Iraqi journalist gunned down in Baghdad
|Publisher||Committee to Protect Journalists|
|Publication Date||14 March 2008|
|Cite as||Committee to Protect Journalists, Iraqi journalist gunned down in Baghdad, 14 March 2008, available at: http://www.refworld.org/docid/48253d7228.html [accessed 27 February 2015]|
|Disclaimer||This is not a UNHCR publication. UNHCR is not responsible for, nor does it necessarily endorse, its content. Any views expressed are solely those of the author or publisher and do not necessarily reflect those of UNHCR, the United Nations or its Member States.|
New York, March 14, 2008 – The Committee to Protect Journalists condemns the murder of an Iraqi journalist by at least one unknown gunman in Baghdad on Thursday.

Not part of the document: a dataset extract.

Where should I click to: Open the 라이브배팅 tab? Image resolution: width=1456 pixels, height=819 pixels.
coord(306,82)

Qassim Abdul Hussein al-Iqabi, 36, of the local daily Al-Muwatin (The Citizen) was shot dead in Baghdad's predominantly Shiite Karradah neighborhood, according to local and international news reports.

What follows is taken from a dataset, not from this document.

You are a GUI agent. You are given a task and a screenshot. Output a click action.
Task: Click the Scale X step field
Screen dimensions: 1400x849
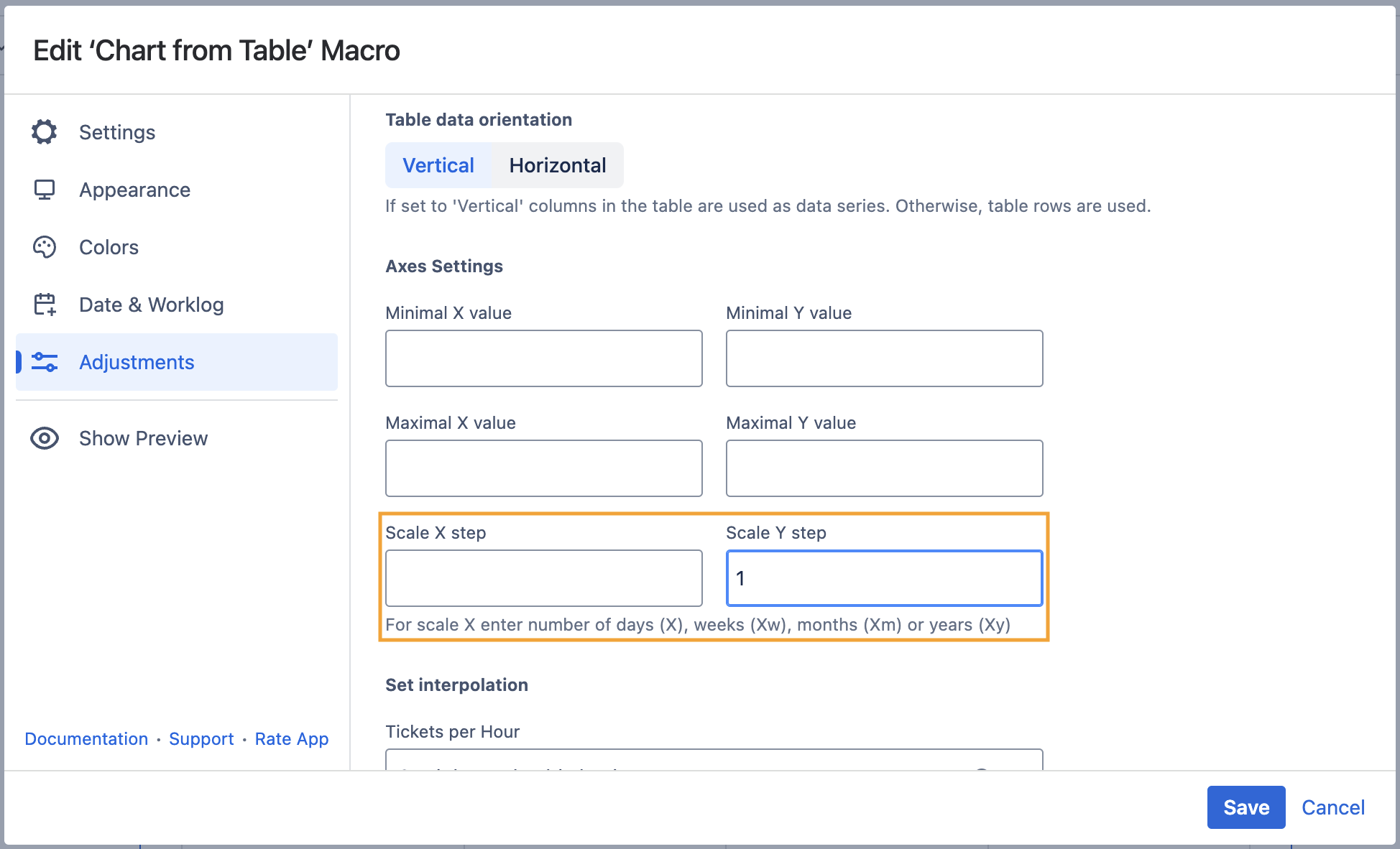(543, 578)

"We offer our deepest condolences to Qassim Abdul Hussein al-Iqabi's family and colleagues," CPJ Executive Director Joel Simon said. "His death serves as a stark reminder of the dangers journalists face daily in Iraq and of the urgent need for their protection as they work to bring the news of the conflict to the world."

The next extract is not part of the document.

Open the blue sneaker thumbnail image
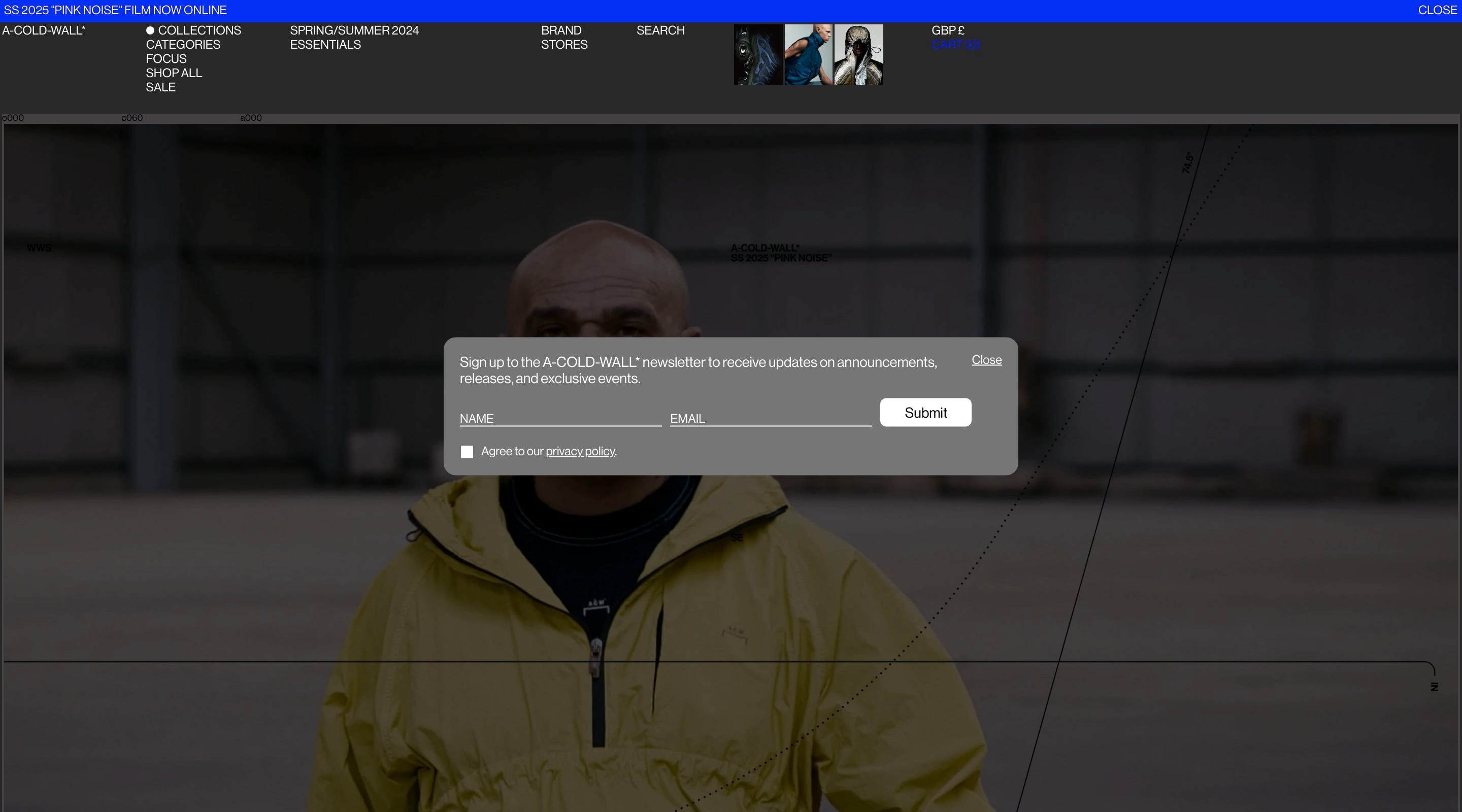The image size is (1462, 812). click(758, 55)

The board of the daily Al-Muwatin is headed by Ibrahim Bahr Al-Uloom, former oil minister and a Shiite Member of parliament and "active supporter of the Iraqi government," Iraqi journalists told CPJ.
The Iraqi Union of journalists, whose head, Shihab al-Tamimi, died on February 27 following a similar fatal attack in Baghdad, said in a public statement about al-Iqabi that "those who are targeting journalists are targeting Iraq and its future." The IUJ also urged the Iraqi authorities to adopt its "plan to protect journalists likely to help them do their job and make it less risky."
Al-Iqabi was not widely known among his colleagues and it is not yet clear why he was targeted. CPJ is investigating the reasons behind the murder.
At least 127 journalists and 50 media support staffers have been killed in Iraq since the U.S.-led invasion in March 2003, making it the deadliest conflict for the press in CPJ's 26-year history. About 90 percent of media deaths have been Iraqis.